Give again, exactly as written, each line of the material below starting at the line that contains "Viewport: 1599px width, 900px height." and ending at the line that contains "Task: Click the Mittelwerte". Both ends count, and no other line does.

> _RECORDED DATA_:
※

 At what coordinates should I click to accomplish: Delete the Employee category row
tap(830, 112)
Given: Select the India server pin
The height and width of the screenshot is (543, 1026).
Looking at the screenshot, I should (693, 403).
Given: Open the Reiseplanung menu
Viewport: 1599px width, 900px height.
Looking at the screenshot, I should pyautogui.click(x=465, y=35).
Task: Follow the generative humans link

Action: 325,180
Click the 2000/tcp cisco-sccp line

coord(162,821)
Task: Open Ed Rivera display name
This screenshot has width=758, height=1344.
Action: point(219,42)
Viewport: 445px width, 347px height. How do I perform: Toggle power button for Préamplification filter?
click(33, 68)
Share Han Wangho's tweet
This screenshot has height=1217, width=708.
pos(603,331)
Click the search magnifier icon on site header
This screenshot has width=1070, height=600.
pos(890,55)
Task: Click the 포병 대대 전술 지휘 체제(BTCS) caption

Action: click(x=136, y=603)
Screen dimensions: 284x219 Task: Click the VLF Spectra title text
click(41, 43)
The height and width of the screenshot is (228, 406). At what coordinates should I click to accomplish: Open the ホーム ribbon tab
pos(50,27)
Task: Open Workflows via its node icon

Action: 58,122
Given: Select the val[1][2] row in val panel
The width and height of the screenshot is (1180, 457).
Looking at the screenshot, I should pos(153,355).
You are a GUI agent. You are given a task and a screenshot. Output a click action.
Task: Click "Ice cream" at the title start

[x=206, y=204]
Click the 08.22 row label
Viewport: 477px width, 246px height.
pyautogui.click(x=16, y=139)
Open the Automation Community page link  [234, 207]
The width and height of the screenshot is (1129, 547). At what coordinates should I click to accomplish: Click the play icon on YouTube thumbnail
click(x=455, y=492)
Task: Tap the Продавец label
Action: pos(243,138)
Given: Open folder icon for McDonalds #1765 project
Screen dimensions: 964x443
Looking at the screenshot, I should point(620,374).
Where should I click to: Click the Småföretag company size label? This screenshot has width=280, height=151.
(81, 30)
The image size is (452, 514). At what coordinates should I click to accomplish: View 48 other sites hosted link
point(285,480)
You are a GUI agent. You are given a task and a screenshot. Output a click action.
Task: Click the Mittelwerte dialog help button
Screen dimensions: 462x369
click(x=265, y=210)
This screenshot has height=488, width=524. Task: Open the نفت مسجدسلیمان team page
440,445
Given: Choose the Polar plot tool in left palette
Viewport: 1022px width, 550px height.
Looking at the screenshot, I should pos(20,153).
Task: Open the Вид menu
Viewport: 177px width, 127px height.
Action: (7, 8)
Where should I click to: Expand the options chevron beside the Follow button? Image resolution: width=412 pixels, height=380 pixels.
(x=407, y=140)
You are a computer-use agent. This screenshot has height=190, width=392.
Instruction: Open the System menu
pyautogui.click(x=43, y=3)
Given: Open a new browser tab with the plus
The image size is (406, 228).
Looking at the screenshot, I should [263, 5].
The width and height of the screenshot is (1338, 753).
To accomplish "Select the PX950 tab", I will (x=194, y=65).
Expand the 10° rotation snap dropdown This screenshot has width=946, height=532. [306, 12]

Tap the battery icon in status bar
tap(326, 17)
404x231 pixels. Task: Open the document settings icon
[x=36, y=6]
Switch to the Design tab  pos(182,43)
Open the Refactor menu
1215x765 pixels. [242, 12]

※

> _ANSWER TO THE EXERCISE_:
Viewport: 1599px width, 900px height.
Looking at the screenshot, I should pyautogui.click(x=465, y=35).
Task: Follow the generative humans link

Action: 325,180
Click the 2000/tcp cisco-sccp line

coord(162,821)
Task: Open Ed Rivera display name
This screenshot has width=758, height=1344.
Action: point(219,42)
Viewport: 445px width, 347px height. How do I perform: Toggle power button for Préamplification filter?
click(33, 68)
Share Han Wangho's tweet
This screenshot has height=1217, width=708.
pos(603,331)
Click the search magnifier icon on site header
This screenshot has width=1070, height=600.
pos(890,55)
Task: Click the 포병 대대 전술 지휘 체제(BTCS) caption

Action: click(x=136, y=603)
Screen dimensions: 284x219 Task: Click the VLF Spectra title text
click(41, 43)
The height and width of the screenshot is (228, 406). At what coordinates should I click to accomplish: Open the ホーム ribbon tab
pos(50,27)
Task: Open Workflows via its node icon

Action: 58,122
Given: Select the val[1][2] row in val panel
The width and height of the screenshot is (1180, 457).
Looking at the screenshot, I should pos(153,355).
You are a GUI agent. You are given a task and a screenshot. Output a click action.
Task: Click "Ice cream" at the title start

[x=206, y=204]
Click the 08.22 row label
Viewport: 477px width, 246px height.
pyautogui.click(x=16, y=139)
Open the Automation Community page link  [234, 207]
The width and height of the screenshot is (1129, 547). At what coordinates should I click to accomplish: Click the play icon on YouTube thumbnail
click(x=455, y=492)
Task: Tap the Продавец label
Action: pos(243,138)
Given: Open folder icon for McDonalds #1765 project
Screen dimensions: 964x443
Looking at the screenshot, I should point(620,374).
Where should I click to: Click the Småföretag company size label? This screenshot has width=280, height=151.
(81, 30)
The image size is (452, 514). At what coordinates should I click to accomplish: View 48 other sites hosted link
point(285,480)
You are a GUI agent. You are given a task and a screenshot. Output a click action.
Task: Click the Mittelwerte dialog help button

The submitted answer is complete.